==== Raw data
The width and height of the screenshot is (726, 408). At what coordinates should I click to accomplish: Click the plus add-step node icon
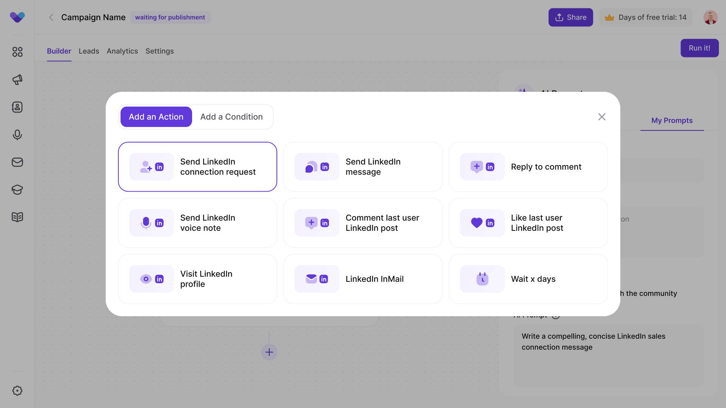click(x=269, y=352)
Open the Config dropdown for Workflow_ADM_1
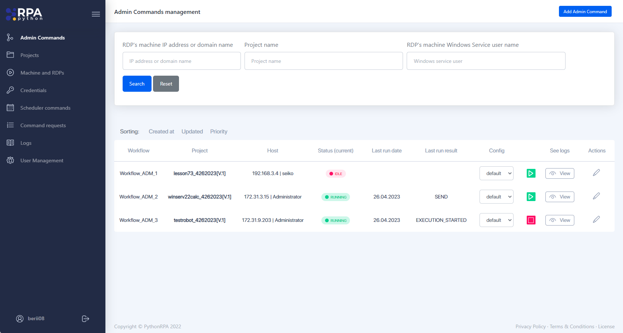Viewport: 623px width, 333px height. [x=496, y=173]
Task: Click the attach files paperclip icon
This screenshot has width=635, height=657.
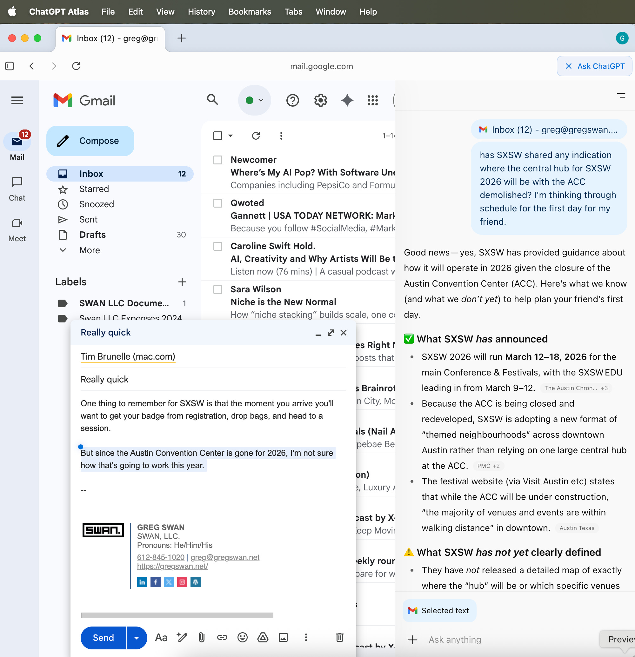Action: point(201,637)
========
Problem statement: After removing the pictures, repeat the remaining records exactly.

Answer to this problem:
The width and height of the screenshot is (726, 408). At what coordinates should I click to accomplish: Click the plus add-step node icon
click(x=269, y=352)
Open the Config dropdown for Workflow_ADM_1
Viewport: 623px width, 333px height. [x=496, y=173]
Task: Click the attach files paperclip icon
This screenshot has width=635, height=657.
Action: point(201,637)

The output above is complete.